──────── Data provided

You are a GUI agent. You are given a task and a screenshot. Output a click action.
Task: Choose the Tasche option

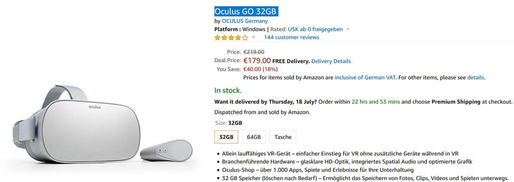click(283, 137)
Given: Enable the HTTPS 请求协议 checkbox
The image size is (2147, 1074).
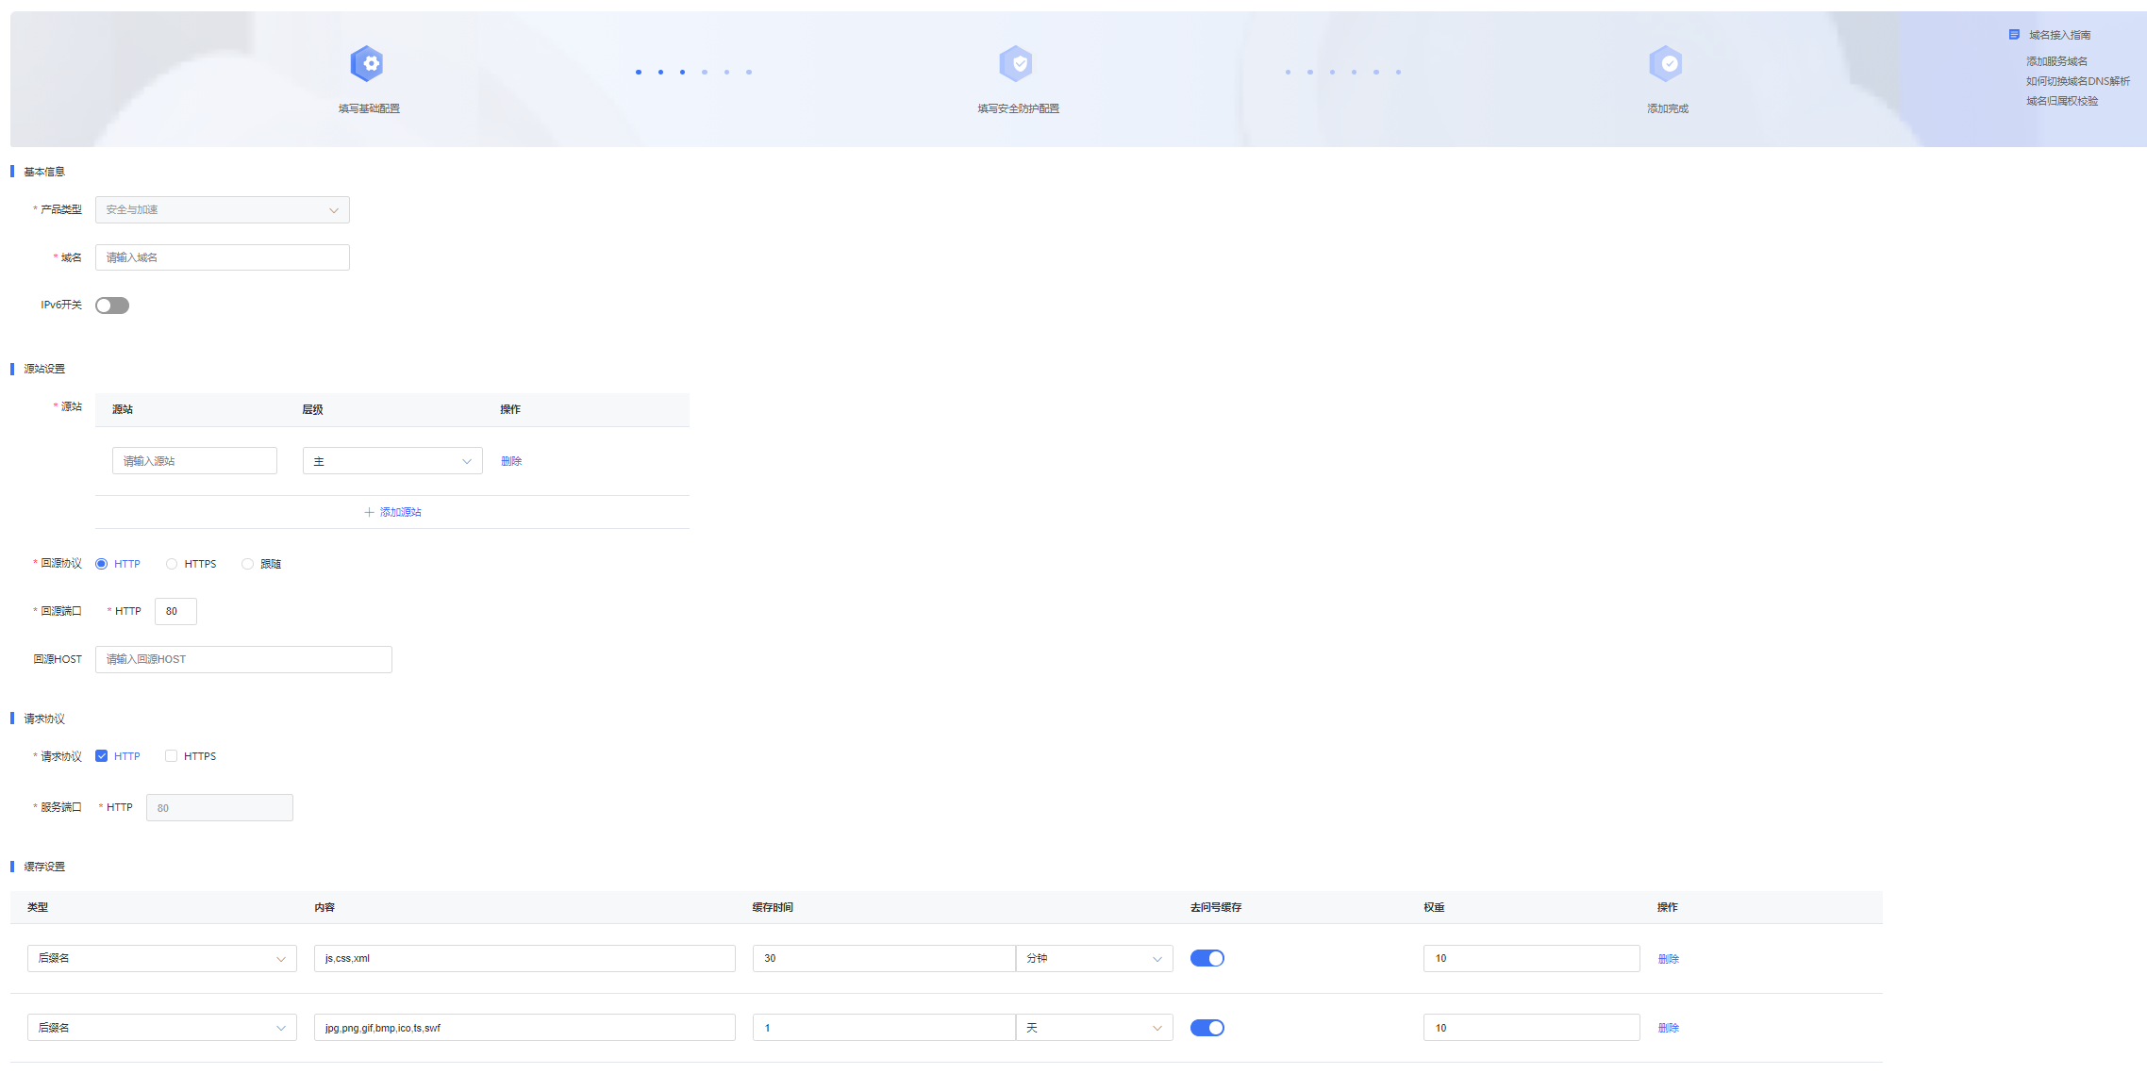Looking at the screenshot, I should [x=171, y=756].
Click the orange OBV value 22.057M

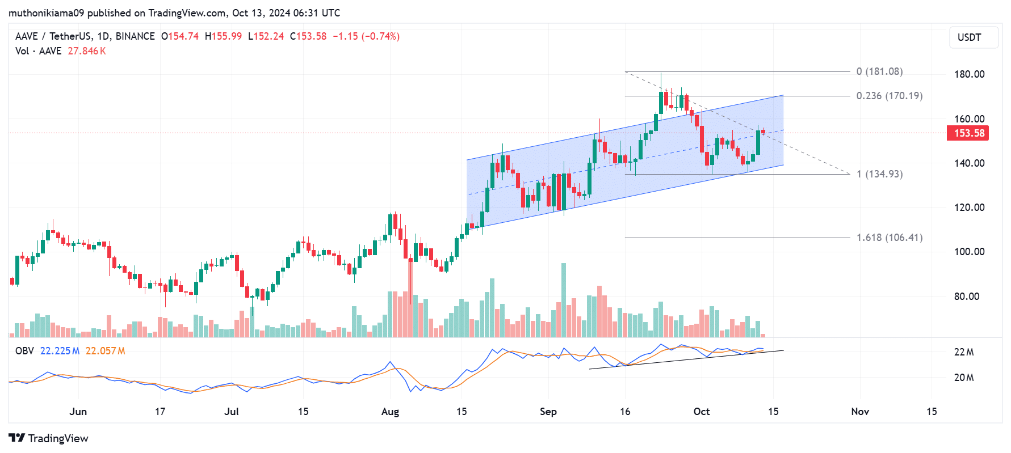[x=105, y=351]
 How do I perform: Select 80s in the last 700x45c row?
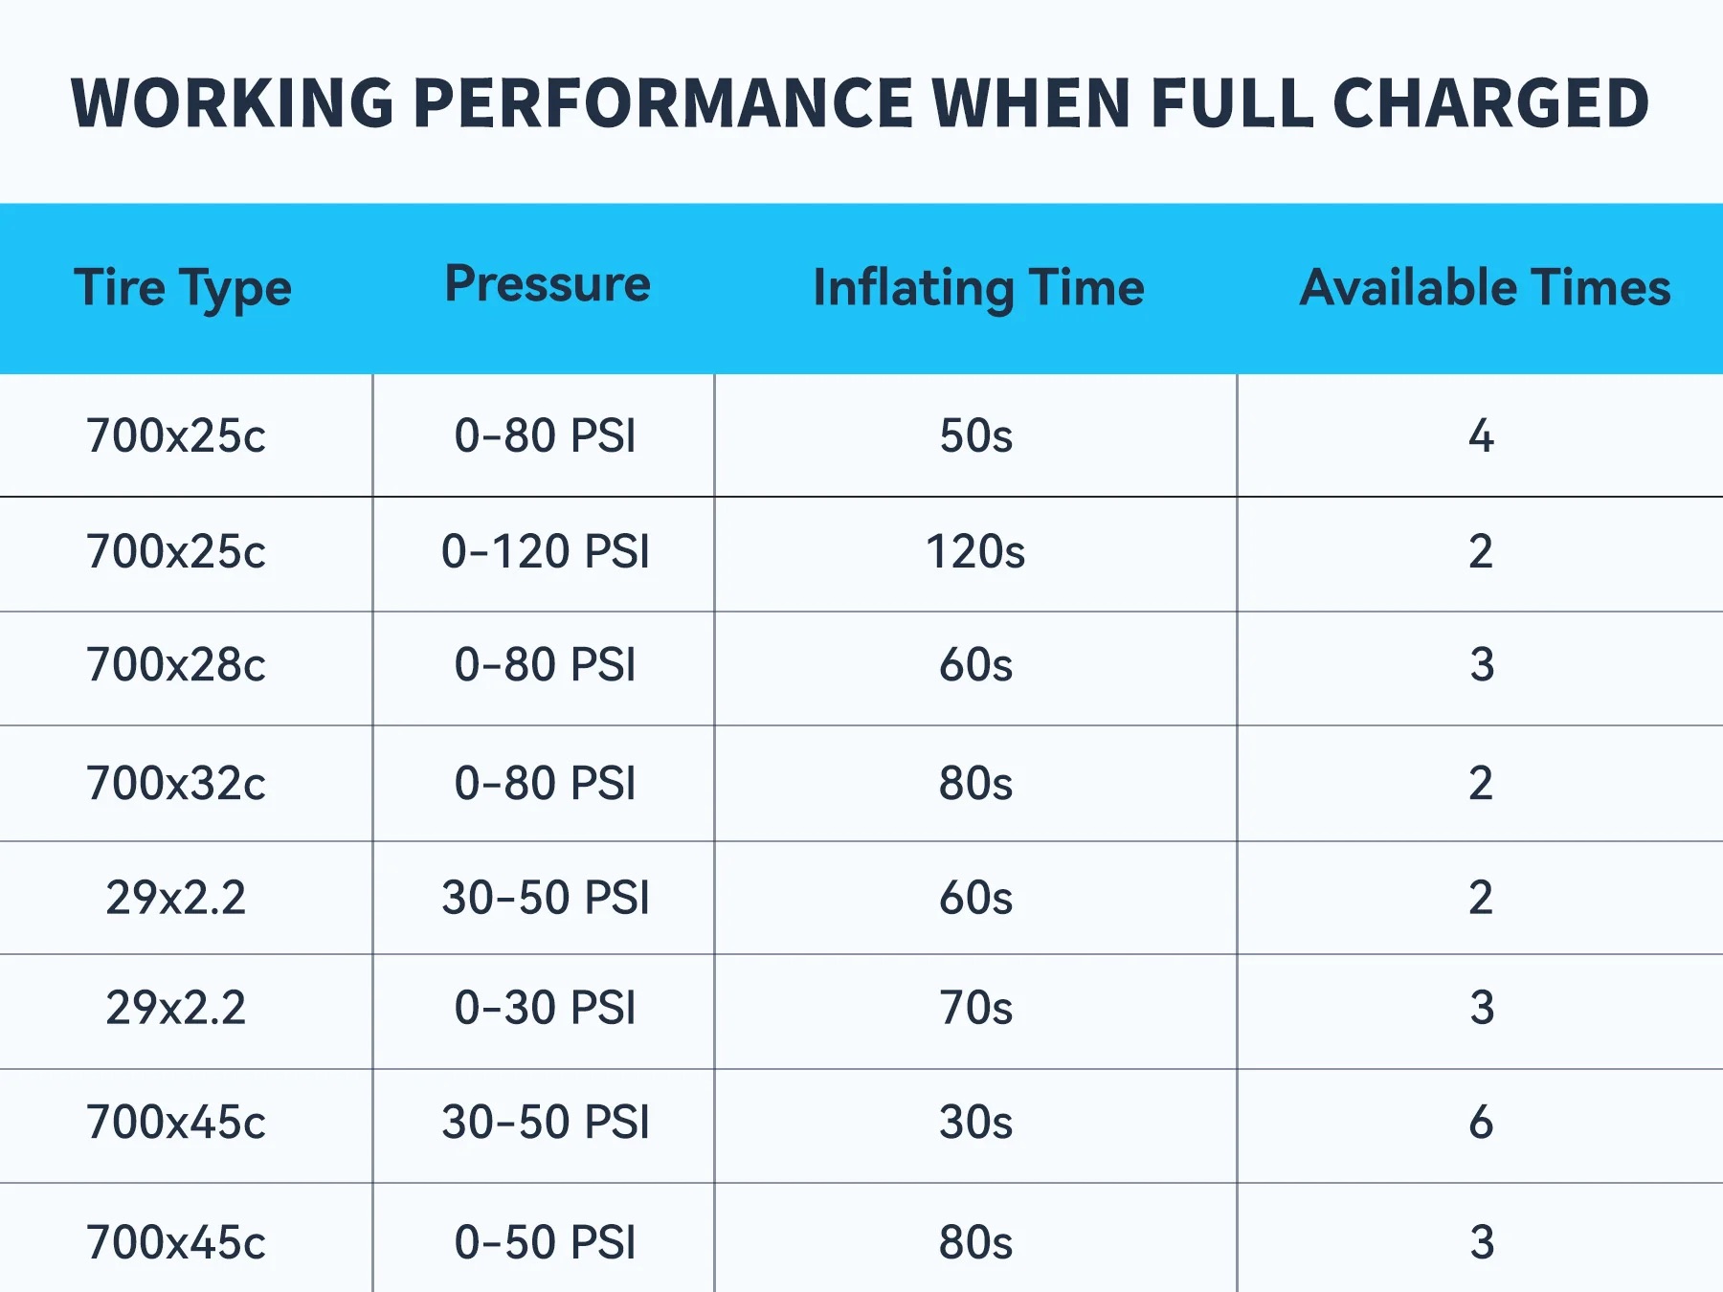(x=975, y=1243)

────────────────

* Exercise requirements *
Please print every line of the material above verbatim, leaving out the pictures.

* Reply to the exercise *
You are a GUI agent. You are given a task and a screenshot. Output a click action.
Task: Choose the Tasche option

click(283, 137)
Given: Enable the HTTPS 请求协议 checkbox
The image size is (2147, 1074).
Looking at the screenshot, I should [x=171, y=756].
Click the orange OBV value 22.057M

[x=105, y=351]
 How do I perform: Select 80s in the last 700x45c row?
(x=975, y=1243)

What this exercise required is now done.